A l’Institut du monde arabe, la bataille secrète pour la présidence entre Jack Lang et Jean-Yves Le Drian

« Quelle bataille ? Je ne suis au courant de rien. » Dans son bureau, au huitième étage de l’immeuble de Jean Nouvel célèbre pour sa façade moucharabieh, Jack Lang affirme ignorer que sa place à la tête de l’Institut du monde arabe (IMA) est convoitée. « Quand je suis quelque part, j’y suis pour l’éternité », glisse-t-il pour bien faire comprendre qu’il n’est pas prêt à baisser les bras. Nommé en 2013, reconduit deux fois, il est, à 83 ans, candidat à un quatrième mandat, même si son contrat actuel expirera en principe début mars. Et surtout, bien qu’il sache que Jean-Yves Le Drian, ancien ministre des affaires étrangères d’Emmanuel Macron, et François Hollande à la défense, ont manifesté son grand intérêt pour le poste, sans se laisser décourager par l’Elysée.

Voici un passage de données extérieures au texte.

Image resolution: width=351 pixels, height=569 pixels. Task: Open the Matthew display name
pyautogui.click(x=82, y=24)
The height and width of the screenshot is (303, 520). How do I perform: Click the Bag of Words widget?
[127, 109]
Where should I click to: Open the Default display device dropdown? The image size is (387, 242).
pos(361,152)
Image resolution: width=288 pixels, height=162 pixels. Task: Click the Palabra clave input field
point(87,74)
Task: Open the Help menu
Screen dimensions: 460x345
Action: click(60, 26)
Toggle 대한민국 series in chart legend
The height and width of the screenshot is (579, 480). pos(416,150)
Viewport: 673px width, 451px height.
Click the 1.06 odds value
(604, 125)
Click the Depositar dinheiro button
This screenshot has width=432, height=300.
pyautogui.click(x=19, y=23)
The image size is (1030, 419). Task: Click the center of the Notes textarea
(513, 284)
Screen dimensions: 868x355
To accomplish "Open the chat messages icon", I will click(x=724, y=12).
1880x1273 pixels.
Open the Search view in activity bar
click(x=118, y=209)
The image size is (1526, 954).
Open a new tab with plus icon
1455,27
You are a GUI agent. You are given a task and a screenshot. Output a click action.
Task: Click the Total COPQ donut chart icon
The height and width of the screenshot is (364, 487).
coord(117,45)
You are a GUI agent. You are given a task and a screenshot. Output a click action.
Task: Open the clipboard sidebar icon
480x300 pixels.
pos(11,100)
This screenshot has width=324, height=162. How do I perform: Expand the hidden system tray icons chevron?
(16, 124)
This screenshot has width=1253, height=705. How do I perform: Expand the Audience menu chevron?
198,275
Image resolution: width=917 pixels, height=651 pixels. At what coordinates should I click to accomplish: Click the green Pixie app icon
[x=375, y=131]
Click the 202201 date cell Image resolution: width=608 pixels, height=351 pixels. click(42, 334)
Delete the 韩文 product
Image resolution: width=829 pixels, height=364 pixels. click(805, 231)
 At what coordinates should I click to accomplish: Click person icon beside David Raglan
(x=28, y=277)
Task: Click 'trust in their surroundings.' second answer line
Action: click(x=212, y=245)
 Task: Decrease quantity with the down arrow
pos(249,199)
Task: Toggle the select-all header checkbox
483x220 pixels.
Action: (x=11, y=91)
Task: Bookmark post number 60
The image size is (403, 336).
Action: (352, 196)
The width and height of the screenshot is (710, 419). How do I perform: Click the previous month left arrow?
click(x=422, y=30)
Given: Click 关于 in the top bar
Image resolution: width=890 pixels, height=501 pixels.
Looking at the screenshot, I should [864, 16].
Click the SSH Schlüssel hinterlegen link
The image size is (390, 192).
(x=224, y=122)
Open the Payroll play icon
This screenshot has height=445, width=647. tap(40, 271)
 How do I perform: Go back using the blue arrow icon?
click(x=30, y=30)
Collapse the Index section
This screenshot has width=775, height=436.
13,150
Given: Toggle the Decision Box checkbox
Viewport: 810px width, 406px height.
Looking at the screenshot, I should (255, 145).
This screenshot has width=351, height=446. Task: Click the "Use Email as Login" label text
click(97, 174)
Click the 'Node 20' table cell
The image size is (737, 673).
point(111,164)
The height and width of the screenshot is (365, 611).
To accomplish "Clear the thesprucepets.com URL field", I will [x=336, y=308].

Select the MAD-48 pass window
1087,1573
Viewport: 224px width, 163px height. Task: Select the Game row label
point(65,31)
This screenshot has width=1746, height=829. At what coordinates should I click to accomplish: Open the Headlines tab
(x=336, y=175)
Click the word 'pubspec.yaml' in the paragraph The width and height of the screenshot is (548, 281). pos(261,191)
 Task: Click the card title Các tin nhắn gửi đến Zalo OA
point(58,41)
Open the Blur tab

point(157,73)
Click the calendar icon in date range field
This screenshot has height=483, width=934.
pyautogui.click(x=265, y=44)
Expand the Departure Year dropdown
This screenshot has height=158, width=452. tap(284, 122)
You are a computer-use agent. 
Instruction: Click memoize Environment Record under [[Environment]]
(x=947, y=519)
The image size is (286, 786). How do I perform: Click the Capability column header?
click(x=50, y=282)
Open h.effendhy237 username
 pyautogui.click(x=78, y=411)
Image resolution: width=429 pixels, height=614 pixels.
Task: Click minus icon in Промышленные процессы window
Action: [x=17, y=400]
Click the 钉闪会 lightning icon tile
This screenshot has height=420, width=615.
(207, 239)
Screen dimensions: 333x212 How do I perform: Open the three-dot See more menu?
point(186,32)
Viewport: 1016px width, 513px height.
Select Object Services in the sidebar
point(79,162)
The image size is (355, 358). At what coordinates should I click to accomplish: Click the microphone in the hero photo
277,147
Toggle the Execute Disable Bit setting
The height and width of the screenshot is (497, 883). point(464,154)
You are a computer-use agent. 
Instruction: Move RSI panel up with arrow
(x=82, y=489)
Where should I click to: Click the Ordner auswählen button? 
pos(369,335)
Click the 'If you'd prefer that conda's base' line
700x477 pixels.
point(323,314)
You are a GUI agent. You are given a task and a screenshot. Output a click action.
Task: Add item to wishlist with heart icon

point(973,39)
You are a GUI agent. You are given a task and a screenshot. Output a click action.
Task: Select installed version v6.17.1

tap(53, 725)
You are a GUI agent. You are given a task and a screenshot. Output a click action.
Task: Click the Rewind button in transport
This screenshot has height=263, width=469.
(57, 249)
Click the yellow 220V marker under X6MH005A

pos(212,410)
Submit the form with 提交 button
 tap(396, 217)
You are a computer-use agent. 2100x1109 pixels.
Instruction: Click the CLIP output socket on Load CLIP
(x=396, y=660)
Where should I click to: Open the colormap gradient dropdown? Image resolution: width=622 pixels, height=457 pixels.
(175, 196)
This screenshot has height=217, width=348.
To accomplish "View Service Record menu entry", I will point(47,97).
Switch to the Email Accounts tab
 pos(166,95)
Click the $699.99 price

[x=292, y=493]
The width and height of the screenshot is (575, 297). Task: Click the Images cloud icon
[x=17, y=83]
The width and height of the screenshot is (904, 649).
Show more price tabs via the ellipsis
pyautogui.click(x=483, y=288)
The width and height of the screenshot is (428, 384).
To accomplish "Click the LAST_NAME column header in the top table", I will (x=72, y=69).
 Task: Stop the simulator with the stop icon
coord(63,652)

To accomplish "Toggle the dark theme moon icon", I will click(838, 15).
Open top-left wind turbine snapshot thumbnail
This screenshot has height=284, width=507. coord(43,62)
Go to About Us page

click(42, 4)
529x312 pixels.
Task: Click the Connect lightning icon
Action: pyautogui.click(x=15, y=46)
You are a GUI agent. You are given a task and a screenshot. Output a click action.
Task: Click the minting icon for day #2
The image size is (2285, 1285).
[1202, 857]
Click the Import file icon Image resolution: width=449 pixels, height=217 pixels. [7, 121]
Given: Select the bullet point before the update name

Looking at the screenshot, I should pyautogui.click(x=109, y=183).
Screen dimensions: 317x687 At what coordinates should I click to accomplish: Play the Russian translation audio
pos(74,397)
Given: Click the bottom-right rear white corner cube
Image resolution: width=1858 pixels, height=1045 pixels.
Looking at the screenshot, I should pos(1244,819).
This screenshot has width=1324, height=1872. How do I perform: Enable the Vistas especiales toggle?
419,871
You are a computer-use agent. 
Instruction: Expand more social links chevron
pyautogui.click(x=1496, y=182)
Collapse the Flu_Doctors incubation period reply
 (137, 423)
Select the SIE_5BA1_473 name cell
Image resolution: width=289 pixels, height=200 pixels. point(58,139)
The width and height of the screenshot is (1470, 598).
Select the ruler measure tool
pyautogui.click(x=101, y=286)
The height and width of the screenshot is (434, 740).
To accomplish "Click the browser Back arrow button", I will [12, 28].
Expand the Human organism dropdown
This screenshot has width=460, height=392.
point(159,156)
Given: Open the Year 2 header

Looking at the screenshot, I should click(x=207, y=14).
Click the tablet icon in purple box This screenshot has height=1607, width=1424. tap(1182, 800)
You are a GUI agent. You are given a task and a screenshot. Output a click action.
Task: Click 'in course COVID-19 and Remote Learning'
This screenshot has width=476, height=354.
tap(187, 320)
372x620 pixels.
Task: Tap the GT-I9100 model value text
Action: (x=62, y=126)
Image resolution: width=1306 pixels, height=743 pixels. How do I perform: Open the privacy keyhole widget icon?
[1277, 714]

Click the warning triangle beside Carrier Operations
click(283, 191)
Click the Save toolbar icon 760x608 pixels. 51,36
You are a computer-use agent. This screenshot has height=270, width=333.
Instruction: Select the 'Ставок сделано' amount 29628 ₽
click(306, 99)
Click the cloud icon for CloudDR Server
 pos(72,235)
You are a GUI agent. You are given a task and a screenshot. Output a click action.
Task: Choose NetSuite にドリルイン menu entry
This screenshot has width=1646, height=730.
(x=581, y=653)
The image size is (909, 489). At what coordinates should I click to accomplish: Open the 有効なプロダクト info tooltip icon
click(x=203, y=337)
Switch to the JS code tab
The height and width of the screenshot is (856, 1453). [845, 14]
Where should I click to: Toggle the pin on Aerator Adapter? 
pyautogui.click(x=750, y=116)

S’il reste discret en public sur ses intentions, l’ancien chef de la diplomatie française, qui a quitté le gouvernement en mai 2022 après la réélection du chef de l’Etat, n’ignore pas que le président de l’IMA, pourtant de huit ans son aîné, ne veut pas abandonner. Mais l’entourage d’Emmanuel Macron, où il est indiqué que « rien n’est confirmé », envisagerait sérieusement sa candidature. C’est en effet le président de la République qui propose le nom du patron de l’IMA, avant que le « haut conseil » de l’Institut, composé d’ambassadeurs des pays arabes et de représentants français, ne tranche.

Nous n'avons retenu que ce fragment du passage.